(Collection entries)
• • • • •

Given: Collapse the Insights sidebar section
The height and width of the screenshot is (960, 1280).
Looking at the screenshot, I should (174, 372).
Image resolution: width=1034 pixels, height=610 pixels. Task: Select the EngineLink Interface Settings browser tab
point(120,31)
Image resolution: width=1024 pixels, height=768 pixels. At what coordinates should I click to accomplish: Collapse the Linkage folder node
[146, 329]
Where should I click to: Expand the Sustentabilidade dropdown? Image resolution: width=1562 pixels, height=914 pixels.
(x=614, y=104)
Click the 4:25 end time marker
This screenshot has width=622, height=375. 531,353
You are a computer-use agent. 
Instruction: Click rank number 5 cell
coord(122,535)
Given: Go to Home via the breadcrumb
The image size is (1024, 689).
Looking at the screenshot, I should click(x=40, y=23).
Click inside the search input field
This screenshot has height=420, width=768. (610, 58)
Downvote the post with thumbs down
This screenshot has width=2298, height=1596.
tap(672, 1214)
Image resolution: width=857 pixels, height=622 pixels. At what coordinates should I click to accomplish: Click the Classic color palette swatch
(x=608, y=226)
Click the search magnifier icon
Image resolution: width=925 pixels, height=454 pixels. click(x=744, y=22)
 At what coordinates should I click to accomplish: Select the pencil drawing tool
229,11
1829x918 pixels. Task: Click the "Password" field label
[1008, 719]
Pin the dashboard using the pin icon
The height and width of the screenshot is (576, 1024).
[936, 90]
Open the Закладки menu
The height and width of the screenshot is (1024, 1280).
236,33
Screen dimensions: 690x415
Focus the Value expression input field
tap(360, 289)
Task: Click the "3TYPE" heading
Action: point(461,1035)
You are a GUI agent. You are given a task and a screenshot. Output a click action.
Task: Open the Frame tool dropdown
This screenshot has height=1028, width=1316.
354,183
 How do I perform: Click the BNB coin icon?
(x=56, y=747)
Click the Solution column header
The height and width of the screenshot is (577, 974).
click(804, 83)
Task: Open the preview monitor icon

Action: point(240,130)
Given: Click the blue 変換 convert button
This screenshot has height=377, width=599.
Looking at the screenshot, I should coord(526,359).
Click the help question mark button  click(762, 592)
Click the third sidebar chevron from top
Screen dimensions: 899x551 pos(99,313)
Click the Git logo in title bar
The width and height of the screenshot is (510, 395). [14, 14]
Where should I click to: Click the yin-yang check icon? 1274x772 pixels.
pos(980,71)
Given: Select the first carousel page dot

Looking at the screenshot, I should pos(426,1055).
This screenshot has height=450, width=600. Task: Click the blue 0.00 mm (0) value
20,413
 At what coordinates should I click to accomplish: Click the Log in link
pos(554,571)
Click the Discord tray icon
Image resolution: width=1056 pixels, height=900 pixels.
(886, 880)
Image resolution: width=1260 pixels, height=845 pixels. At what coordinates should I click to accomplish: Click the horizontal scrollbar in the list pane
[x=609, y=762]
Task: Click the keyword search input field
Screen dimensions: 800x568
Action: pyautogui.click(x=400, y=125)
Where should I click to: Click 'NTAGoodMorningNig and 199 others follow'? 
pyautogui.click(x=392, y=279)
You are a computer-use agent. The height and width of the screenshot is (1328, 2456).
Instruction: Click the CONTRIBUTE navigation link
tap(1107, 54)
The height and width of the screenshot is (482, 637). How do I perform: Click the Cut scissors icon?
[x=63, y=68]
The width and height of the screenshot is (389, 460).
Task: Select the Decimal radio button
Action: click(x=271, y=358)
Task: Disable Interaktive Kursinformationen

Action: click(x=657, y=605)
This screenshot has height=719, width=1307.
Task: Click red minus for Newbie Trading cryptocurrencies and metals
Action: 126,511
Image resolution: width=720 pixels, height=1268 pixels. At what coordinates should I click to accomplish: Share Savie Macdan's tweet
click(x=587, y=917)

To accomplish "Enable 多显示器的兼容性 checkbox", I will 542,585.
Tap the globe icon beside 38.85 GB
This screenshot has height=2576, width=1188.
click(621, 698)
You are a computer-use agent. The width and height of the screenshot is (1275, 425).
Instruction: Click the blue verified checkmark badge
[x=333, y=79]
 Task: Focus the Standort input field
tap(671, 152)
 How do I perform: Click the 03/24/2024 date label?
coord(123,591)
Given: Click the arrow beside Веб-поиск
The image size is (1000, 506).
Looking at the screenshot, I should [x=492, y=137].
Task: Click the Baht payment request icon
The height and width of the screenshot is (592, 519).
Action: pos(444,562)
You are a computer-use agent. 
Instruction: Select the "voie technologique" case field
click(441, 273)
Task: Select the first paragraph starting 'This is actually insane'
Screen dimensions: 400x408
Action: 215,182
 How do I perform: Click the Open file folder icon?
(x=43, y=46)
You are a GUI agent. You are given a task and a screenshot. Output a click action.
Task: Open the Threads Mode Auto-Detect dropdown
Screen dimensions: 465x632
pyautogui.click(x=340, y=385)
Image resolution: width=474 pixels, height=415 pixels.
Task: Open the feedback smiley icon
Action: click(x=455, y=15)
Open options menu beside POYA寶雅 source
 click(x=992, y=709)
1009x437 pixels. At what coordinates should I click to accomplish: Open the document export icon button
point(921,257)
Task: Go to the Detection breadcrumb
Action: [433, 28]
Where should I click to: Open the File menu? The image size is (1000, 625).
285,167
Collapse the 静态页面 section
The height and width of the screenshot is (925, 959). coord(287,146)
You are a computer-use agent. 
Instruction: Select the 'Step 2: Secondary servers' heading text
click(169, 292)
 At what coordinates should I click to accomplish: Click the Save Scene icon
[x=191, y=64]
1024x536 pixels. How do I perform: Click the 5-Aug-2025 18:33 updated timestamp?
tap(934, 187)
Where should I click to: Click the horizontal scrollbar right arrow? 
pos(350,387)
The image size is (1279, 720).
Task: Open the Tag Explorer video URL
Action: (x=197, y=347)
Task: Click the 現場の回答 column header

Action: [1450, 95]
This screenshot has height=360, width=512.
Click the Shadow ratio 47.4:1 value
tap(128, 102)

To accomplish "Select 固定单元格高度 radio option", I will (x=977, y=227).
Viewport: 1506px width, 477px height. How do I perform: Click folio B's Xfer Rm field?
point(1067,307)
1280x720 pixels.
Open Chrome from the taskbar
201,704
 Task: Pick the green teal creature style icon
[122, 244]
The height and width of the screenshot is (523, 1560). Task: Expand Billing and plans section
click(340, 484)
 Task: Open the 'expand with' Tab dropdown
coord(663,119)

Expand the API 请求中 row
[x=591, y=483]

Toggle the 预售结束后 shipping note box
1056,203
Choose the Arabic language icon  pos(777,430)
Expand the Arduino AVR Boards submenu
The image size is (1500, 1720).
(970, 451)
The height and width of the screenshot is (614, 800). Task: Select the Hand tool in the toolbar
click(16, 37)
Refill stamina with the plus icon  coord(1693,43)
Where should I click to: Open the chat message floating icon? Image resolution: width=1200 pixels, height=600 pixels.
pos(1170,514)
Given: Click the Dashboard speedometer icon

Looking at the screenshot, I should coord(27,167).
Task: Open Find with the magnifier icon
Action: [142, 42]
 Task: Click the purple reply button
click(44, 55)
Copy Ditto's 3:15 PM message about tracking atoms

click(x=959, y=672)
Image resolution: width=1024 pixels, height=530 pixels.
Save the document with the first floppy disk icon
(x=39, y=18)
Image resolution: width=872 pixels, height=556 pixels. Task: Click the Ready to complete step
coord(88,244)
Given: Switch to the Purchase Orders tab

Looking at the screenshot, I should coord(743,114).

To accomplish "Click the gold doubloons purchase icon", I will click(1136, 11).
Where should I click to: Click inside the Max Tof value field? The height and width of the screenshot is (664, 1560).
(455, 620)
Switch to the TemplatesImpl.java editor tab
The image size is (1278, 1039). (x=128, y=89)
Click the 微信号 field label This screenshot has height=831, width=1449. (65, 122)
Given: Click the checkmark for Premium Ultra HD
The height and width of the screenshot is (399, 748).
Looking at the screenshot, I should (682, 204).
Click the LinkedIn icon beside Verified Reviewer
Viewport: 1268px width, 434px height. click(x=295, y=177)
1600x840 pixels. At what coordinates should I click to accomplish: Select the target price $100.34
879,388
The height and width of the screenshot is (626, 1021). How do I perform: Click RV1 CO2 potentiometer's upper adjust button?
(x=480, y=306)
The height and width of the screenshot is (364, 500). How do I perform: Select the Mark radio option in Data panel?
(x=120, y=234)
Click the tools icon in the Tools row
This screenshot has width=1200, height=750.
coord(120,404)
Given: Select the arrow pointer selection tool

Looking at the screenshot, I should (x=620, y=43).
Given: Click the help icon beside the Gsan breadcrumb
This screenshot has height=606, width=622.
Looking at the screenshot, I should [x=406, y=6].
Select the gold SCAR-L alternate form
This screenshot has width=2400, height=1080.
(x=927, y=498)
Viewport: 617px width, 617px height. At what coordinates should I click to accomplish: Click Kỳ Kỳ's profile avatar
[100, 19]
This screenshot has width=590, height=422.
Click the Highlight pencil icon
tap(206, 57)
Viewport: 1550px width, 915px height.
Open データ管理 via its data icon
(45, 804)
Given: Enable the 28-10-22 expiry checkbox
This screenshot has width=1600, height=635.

• • • • •

_Problem description_:
Could you state how many lines of the entries contain the word "help"? Only the number is wanted.

_Result_:
2